The night school class was at a high school in Fort Lauderdale, and later that year she went to work at the Dugan Travel Agency.
“At 75 S. Federal Highway in Boca,” she remembers. “I made $45 a week.”
Aruba, Australia, Austria, the Bahamas.
The adventure began.
When Mr. Cherry, the owner, went to Chicago for the summer, he asked her to manage the business while he was gone.
“I can’t do that,” Schultz protested. “I’ve got four kids.”
“You can do it,” he assured her.
She did it.
Barbados, Belarus, Belgium, Belize …
In 1979 the new owner, Richard Hart, died and left her the business. She ran it until 1984, sold it to an employee and stayed on another five years to help out.
Canada, Chile, China, Colombia …
In 1989, she moved on to Red Carpet Travel in Delray Beach, stayed there six years, then came to Reid Travel in Boca Raton. She’s been there ever since.
“I haven’t stopped working since I was 14 years old,” she says, “except to have four babies.”
This is not a complaint.
Haiti, Honduras, Hong Kong, Hungary …
Fifty-one years a travel agent, 23 at Reid.
“When people ask me what country I like best, I say nothing’s the same,” she says. “Every culture is different, but if you keep your mind open, you find that people are basically good in their heart all over the world.
“But if I could only go back to one, I’d go to Germany, because my parents were from Germany.”
Nowadays, she’s an independent contractor, going to the agency a couple of days a week to set up appointments while otherwise working out of her home office.
“I take groups on tours. We go to Israel, Greece, Italy, the Amazon …”
Two years ago, she went horseback riding on a beach in Uruguay.

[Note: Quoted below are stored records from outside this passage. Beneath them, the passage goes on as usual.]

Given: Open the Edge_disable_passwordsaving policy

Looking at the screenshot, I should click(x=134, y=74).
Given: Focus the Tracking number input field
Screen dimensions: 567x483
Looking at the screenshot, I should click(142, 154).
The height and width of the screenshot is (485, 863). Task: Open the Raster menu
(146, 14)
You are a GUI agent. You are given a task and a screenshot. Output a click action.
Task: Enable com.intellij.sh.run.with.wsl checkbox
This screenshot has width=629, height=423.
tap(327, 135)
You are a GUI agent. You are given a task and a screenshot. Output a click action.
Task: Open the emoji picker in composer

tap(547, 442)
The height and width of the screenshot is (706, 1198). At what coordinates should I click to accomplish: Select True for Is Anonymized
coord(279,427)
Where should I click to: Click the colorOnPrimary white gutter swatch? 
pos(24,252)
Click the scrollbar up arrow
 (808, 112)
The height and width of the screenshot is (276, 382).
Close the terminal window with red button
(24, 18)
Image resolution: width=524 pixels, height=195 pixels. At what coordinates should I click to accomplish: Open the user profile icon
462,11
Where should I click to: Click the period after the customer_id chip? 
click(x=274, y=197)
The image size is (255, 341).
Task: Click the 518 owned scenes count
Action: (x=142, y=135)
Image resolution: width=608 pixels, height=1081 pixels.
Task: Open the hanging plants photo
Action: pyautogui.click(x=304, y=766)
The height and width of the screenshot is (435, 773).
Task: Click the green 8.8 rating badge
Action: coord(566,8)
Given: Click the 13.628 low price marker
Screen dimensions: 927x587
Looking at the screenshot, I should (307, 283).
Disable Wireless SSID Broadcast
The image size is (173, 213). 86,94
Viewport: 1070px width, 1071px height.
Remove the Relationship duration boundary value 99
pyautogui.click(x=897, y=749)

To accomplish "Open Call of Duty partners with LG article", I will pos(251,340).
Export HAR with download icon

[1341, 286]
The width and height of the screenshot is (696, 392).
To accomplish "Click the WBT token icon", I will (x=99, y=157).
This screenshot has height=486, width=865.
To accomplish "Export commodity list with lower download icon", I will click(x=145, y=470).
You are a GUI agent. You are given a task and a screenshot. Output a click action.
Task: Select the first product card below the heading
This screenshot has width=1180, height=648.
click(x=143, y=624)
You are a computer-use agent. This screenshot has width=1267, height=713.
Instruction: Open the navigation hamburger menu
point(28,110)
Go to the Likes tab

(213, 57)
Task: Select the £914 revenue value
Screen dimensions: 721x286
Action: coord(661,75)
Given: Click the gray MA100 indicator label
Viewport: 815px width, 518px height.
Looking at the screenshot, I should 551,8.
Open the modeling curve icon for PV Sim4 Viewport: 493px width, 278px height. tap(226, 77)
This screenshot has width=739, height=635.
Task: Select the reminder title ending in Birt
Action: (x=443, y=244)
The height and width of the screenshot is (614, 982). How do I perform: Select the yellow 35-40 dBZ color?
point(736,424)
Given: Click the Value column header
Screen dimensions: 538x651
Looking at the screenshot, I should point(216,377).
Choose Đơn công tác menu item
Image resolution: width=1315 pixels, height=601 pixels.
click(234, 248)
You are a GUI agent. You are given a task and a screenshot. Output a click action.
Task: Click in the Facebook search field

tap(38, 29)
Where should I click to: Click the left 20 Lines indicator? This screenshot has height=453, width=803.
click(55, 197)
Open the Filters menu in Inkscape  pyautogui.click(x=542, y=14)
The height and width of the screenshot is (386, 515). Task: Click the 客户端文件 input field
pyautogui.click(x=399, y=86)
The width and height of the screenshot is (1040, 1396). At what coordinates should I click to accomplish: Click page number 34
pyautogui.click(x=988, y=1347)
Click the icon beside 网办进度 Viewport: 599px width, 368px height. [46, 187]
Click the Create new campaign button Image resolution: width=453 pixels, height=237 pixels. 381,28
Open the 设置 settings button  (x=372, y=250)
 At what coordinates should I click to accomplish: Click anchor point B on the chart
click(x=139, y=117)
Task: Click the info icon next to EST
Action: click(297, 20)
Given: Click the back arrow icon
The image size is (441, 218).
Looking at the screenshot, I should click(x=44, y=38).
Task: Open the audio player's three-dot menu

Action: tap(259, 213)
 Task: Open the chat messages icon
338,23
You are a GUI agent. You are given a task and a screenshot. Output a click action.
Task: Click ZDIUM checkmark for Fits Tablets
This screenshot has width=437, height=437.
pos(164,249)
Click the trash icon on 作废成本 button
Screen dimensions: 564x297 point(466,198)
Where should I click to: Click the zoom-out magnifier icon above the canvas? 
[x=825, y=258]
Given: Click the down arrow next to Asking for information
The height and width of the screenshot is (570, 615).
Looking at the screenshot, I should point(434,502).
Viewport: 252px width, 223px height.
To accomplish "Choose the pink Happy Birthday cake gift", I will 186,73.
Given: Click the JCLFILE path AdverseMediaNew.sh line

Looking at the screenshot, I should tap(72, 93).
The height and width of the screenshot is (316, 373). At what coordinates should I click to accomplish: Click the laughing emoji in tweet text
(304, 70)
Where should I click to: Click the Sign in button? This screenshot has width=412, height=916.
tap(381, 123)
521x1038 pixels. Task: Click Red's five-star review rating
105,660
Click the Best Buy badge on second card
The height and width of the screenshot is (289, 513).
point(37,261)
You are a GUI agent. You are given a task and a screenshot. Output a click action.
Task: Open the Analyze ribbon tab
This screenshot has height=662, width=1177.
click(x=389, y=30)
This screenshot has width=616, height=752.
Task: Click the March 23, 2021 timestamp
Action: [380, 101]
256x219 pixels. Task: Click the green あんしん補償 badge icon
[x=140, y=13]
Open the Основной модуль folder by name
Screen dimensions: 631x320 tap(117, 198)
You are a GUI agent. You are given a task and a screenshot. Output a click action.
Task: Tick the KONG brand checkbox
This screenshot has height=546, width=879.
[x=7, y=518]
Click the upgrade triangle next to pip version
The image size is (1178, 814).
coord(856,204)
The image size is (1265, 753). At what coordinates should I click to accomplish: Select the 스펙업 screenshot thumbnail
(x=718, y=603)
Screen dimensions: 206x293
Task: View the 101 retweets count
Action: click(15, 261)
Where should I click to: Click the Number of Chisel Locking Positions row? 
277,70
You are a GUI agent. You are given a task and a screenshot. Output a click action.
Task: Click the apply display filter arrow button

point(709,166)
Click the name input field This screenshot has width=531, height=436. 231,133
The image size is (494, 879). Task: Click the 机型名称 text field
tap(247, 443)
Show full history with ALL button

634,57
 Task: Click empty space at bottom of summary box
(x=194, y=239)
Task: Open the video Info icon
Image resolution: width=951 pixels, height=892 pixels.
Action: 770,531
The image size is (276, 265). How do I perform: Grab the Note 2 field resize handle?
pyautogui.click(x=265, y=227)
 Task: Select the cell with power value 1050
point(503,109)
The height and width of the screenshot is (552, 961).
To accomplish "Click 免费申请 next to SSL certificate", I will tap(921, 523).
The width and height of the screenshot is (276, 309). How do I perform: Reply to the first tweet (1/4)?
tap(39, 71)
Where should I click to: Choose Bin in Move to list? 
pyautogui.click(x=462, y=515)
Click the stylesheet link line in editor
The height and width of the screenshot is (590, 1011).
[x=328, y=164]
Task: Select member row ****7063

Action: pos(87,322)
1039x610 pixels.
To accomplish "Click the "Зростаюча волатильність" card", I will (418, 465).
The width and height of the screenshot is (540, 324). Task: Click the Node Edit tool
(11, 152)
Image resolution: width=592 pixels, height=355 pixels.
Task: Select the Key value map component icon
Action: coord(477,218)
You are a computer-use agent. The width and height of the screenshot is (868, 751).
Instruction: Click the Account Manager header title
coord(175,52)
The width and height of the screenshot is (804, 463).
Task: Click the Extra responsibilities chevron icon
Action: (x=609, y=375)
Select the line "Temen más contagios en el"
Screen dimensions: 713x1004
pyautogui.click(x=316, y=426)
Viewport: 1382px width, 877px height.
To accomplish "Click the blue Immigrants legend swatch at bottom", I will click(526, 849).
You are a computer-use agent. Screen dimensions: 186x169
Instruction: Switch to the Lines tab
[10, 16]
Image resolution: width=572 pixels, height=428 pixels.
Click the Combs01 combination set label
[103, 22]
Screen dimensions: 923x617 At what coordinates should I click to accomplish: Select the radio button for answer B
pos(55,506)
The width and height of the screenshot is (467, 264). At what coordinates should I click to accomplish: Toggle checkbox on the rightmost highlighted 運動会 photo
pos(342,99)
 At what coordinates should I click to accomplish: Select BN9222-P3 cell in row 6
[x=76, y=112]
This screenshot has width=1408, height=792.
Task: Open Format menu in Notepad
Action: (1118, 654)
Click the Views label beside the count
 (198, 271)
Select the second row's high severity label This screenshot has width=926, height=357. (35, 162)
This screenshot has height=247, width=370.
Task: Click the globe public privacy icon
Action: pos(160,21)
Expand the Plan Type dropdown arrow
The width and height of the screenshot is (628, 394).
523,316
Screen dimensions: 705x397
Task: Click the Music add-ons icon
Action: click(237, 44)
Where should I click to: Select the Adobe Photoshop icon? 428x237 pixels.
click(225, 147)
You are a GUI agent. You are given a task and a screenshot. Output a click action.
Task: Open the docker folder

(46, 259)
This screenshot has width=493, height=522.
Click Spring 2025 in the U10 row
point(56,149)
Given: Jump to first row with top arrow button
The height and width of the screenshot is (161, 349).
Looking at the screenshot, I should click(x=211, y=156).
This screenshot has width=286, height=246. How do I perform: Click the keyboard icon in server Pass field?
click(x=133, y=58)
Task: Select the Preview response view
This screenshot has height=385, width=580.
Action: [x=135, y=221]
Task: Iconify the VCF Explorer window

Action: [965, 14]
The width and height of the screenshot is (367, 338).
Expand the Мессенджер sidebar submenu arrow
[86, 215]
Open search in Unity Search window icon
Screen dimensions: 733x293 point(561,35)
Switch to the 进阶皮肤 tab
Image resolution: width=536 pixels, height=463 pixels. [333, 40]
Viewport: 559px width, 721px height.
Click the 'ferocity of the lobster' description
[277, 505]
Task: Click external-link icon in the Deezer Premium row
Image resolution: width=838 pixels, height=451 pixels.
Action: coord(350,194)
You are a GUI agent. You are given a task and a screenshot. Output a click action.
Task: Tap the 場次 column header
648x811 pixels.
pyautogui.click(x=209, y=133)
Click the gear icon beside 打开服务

Last year, she went whitewater rafting in Washington state.
This year, she and her daughter Cynthia went on a six-week cruise to Japan, Korea and Alaska.
“Sailing from Japan to Alaska,” she says, “we crossed the International Date Line and lived May 7 twice!” Her eyes twinkle at the memory. Next April, she’ll lead 28 members of Advent Lutheran Church to Ireland.
“But no matter where I went in the world,” she says, “when I came back home to Boca, it was home.”
Scotland, Serbia, Singapore, Slovakia …
Thailand, Trinidad, Tunisia, Turkey …
Next year, she’ll retire.
“It’s time,” she says, without regret. “It’s long enough. The party’s over, let’s call it a day. I’ve always loved the work, but keeping up with all this new technology, the airline maps — everything’s changed.”
The town she came to 66 years ago has changed, too. The population is nearing 100,000, and what Boca Raton has gained in people and prestige, she fears it has lost in simplicity.
“I’m disappointed with all the high-rises,” she says. “They’re too high, cutting off the air we need, and the sunsets. And the growth!
“I used to go to the grocery store and know everybody.”
And she used to be Miss Boca Raton, elected by nearly a fifth of the town. It’s all there in her scrapbook, the 8-by-10 black and white photos, the newspaper clippings. The memories.
Does she still have the tiara?
No, she laughs. No tiara.
For winning the title, Miss Boca Raton 1953 was awarded an orchid corsage, dinner for two at Brown’s Restaurant, an oil change and grease job from the local Sunoco station, and a load of topsoil.
“I gave the muck to my father for our yard,” she says.